Rae, known for her ability to create timeless rooms by blending traditional lines with modern pieces, believes that many of us are so actively missing the act of dressing up to go out that we’re seeking new ways to recreate the experience in private. “I think there will be a return to formality—and not super stuffy formality, but to sit-down dinners instead of casual BBQs or just eating at the kitchen island,” she says. “My parents always had people over for nice dinners and they threw cocktail parties at home. I think we’ve gone away from that in recent years. And I think we’ll start to see a return to home entertaining on a more formal level.”

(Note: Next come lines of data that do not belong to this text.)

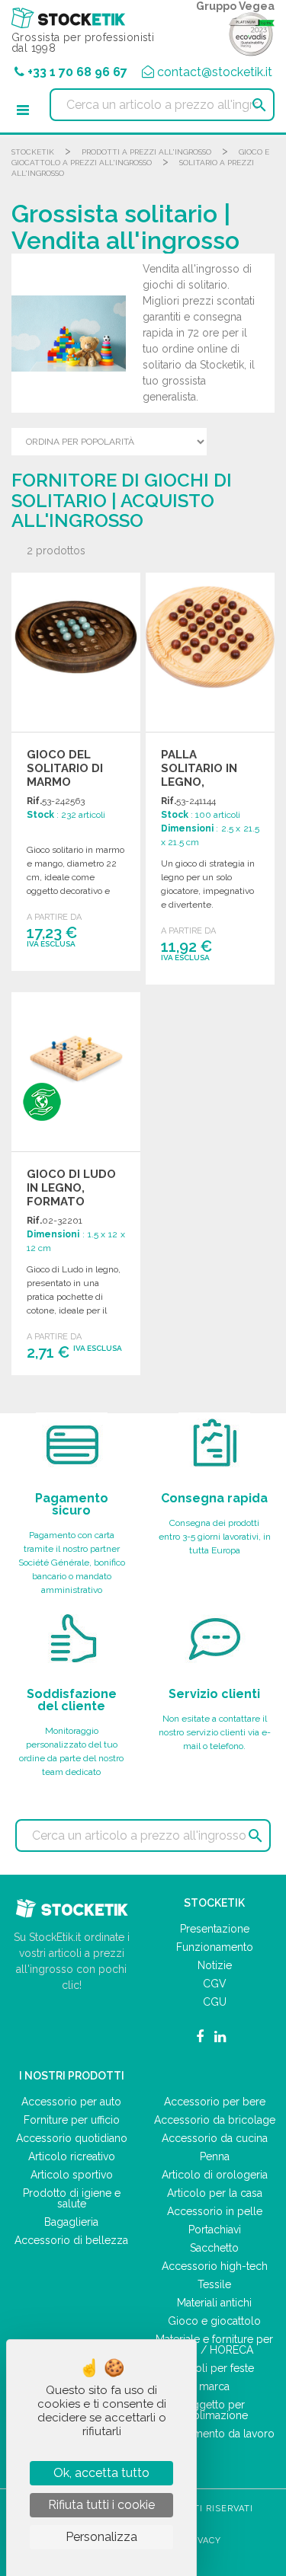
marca (214, 2386)
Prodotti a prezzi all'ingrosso (146, 152)
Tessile (214, 2284)
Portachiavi (214, 2229)
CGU (215, 2002)
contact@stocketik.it (214, 72)
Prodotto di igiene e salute (72, 2198)
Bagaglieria (71, 2222)
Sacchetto (214, 2247)
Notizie (215, 1965)
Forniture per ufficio (72, 2120)
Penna (215, 2156)
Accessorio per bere (214, 2101)
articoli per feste (214, 2368)
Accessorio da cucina (215, 2138)
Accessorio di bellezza (71, 2240)
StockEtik (32, 152)
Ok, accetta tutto (101, 2473)
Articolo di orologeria (215, 2174)
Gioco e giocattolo (214, 2321)
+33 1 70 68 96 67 (77, 72)
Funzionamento (214, 1947)
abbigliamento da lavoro (214, 2433)
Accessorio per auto (71, 2101)
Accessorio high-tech (215, 2266)
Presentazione (214, 1928)
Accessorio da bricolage (214, 2120)
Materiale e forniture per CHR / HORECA (214, 2344)
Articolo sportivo (72, 2174)
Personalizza (101, 2537)
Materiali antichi (214, 2302)
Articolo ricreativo (71, 2156)
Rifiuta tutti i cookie (101, 2505)
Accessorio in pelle (214, 2211)
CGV (215, 1983)
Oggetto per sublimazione (215, 2410)
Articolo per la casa (214, 2193)
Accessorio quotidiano (71, 2138)
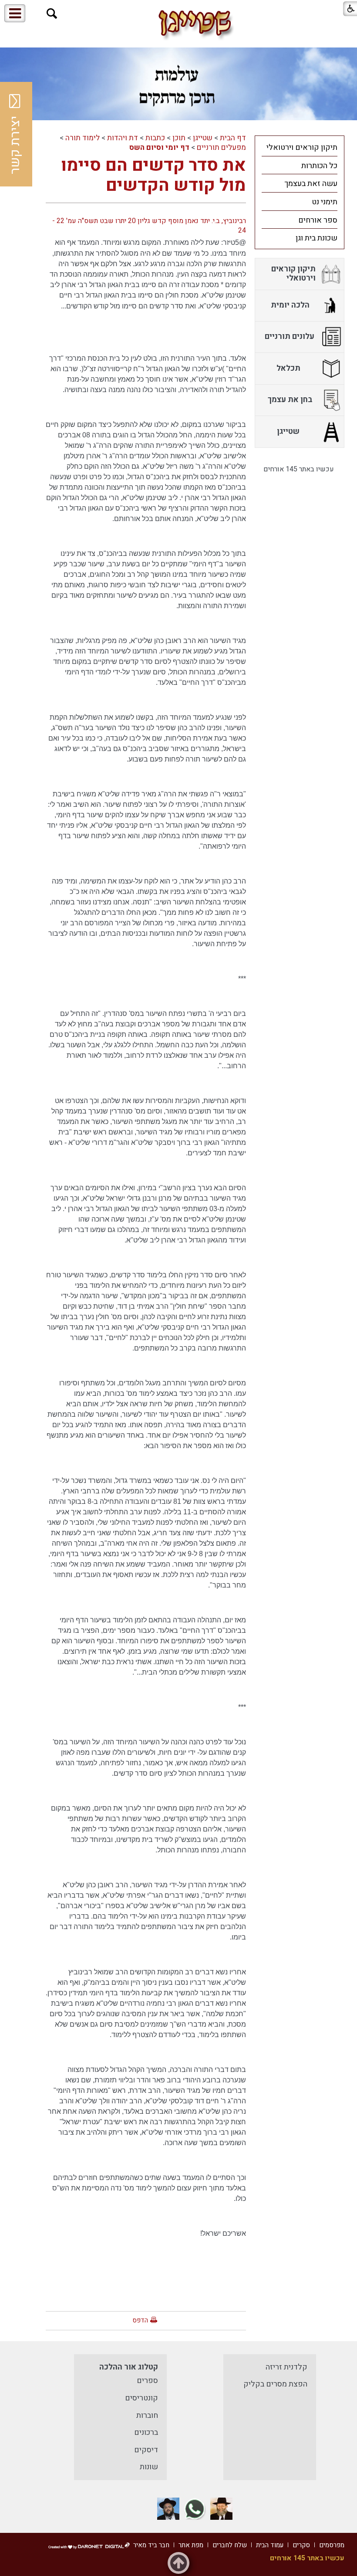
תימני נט (324, 202)
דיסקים (146, 2450)
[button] (52, 13)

Dining rooms are another space Rae predicts will grow in popularity. And she’s probably onto something. Even pre-COVID, Lonny declared the dining room as 2020’s comeback kid, citing design startup Modsy’s recorded 156 percent increase in dining room designs between 2018 and 2019. Rae believes that design fatigue with great rooms and open floor plans is another contributing factor driving an interest in more walls. “I’m seeing more distinctions in living areas and separation of spaces, like proper dining rooms where the kitchen can be closed off,” she says. “Maybe the caterers are in the kitchen, out of sight, and people are having cocktails there. It’s old-school entertaining.”
Of course, the pandemic has made space a premium in homes, so there’s also a movement to make the dining room more multi-functional—rather than the place utilized only when the occasion calls for fine china. Multiple designers interviewed in a recent Home Accents Today survey called out dining rooms as key multitaskers: As work spaces for kids, as potential convertible home offices and as places with the potential to make at-home entertaining even better. It’s only practical, between kids’ Zoom schooling and so many adults working from home.
Rae is right in the midst of that world herself, with three kids, and she often works from home. But even though her regular design work hasn’t slowed this year, she’s found time for a pandemic project. She’s launching her own online boutique with custom furniture, her own line of textiles and dozens of one-of-a-kind pieces. “It's basically like bringing my own personal Pinterest board to life, it's a glimpse into my head,” she says. “It came out of this need to say, ‘Look at this gorgeous antique I found! Look at this beautiful painting I picked up for a client that didn’t work!’ I get so excited over beautiful finds.”
Her web store is slated to launch next spring (and her goal is to have it live by her April birthday). “Being in the workroom is what I love the most, like the crafting of tiny design details, and just being able to design exactly what I want to use. That’s what pushed me to do this,” she says.
We’ll be watching and waiting—both for her online shop and to see if her bold predictions for the home come true.